Loomis v. Hodson, 122 Ill. App. 75 (1905)

Aug. 1, 1905 · Illinois Appellate Court · Gen. No. 4,488
122 Ill. App. 75

L. M. Loomis, et al., v. Robert Hodson, et al.

Gen. No. 4,488.

1. Writ of error—when, of right. A writ of error is only a writ of right in cases which are prosecuted according to the course of the common law.

2. Writ of error—when does not lie. A writ of error does not lie fi;om a judgment of the County Court entered in a contest with respect to the location of a county seat; the judgment of the County Court is final.

Petition to remove county seat. Error to the County Court of Henderson County; the Hon. John 'A. Gray, Judge, presiding. Heard in this court at the April term, 1905.

Writ of error dismissed.

Opinion filed August 1, 1905.

Berry, McCrory & Kelley, Apollos W. O’Harra and W. O. Ivms, for plaintiffs in error.

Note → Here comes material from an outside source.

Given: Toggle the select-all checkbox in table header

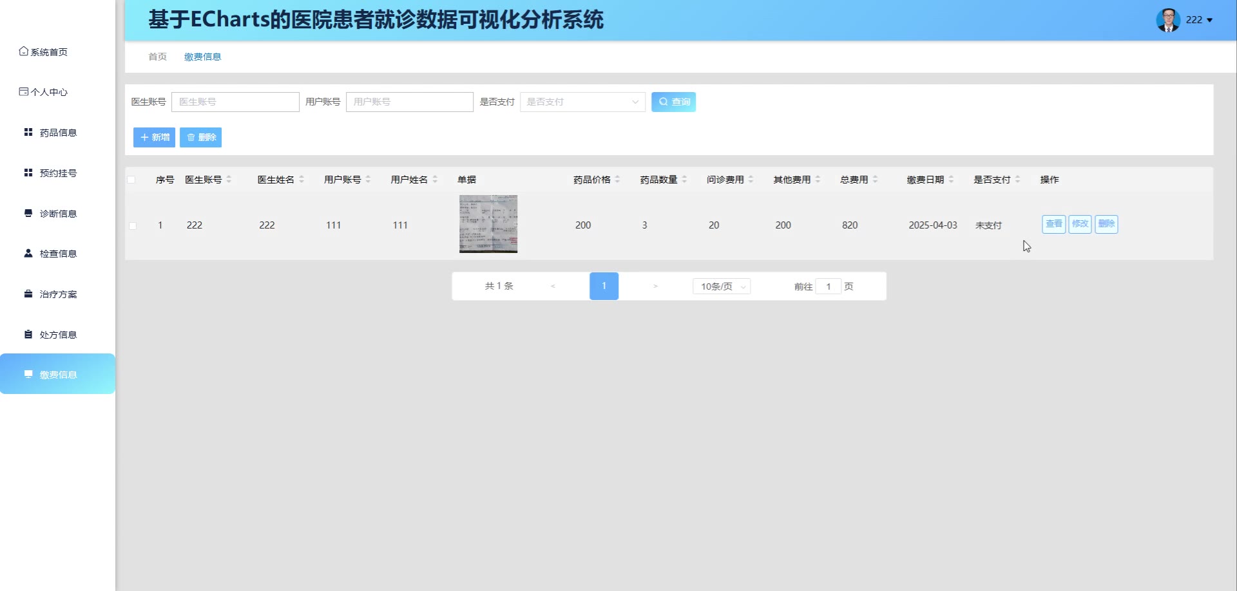Looking at the screenshot, I should coord(131,180).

Safford & Graham and I. U. Bassett, for defendants in error.

*76Mr. Justice Dibell

delivered the opinion of the court.

In a proceeding in the County Court of Henderson County, to obtain the removal of the county seat from the village of Oquawka to the village of Stronghurst, the litigated question was whether Stronghurst was nearer the center of the county than Oquawka, whether a mere majority or three-fifths of the votes cast were necessary to effect a removal depending upon that question. The controversy was caused by the irregular course of the Mississippi river, the western boundary of the county. On September 6, 1904, the County Court (a circuit judge presiding) determined that Stronghurst was not nearer the center than Oquawka, and ordered that the question of such removal be submitted to the voters on the second Tuesday after the first Monday of November, 1904. On December 3, 1904, the trial judge signed a bill of exceptions containing the evidence heard at the trial and exceptions to certain rulings of the court. Thereafter the petitioners for removal sued out a writ of error from this court to review said order of September 6,1904. Defendants in error moved to dismiss the writ of error, and that motion ivas taken with the case.

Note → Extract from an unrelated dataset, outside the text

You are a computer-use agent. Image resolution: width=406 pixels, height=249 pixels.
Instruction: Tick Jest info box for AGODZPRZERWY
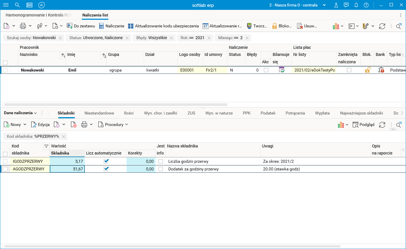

Section 7 of the Act for the Removal of County Seats, provides as follows: All cases of contests arising upon said petitions or affidavits shall have precedence over all other cases at the September term of said court, and shall be heard and determined at said term, and the decision of the County Court shall be final.” That language excludes a writ of error as well as an appeal, for if the decision of the County Court can be reviewed by writ of error, then it is not necessarily final. It .is argued a writ of error is a writ of right, and that the legislature has no power to deprive a party thereof. A writ of error is a writ of right in all cases which are prosecuted according to the course of the common law, but not in any special statutory proceeding, unless, in some cases, where it involves property rights or personal liberty. Sweeny v. Chicago Telephone Co., 212 Ill. 475. A county seat could not be removed by legal pro*77ceedings at common law. The procedure here provided is entirely the creation of the statute. There are several statutory proceedings in this State, relating to highways, drainage and other subjects, where the statute makes the judgment of an inferior tribunal final, and we do not recall that in any such case a review of such a judgment by writ of error has ever been permitted. In many such cases the record of the inferior court has been brought before a superior tribunal by a common law writ of certiorari, to determine whether the inferior tribunal had exceeded its jurisdiction or proceeded illegally, and the very ground for employing the writ of certiorari was that no appeal was allowed or other mode provided by law for reviewing the proceedings. In Kinsloe v. Pogue, 213 Ill. 302, this principle was applied to a proceeding in the County Court for the removal of a county seat, and the issue of a writ of certiorari was there sustained on the ground that the record could not otherwise be reviewed. We regard that case as decisive that the record of the County Court in proceedings for the removal of a county seat cannot be reviewed by writ of error. The legislature has seen fit to commit the final decision of the facts to the County Court in such cases. The argument that so great a power ought not to be given to one judge should be addressed to the legislature, which may lodge where it sees fit exclusive or final jurisdiction of special statutory proceedings.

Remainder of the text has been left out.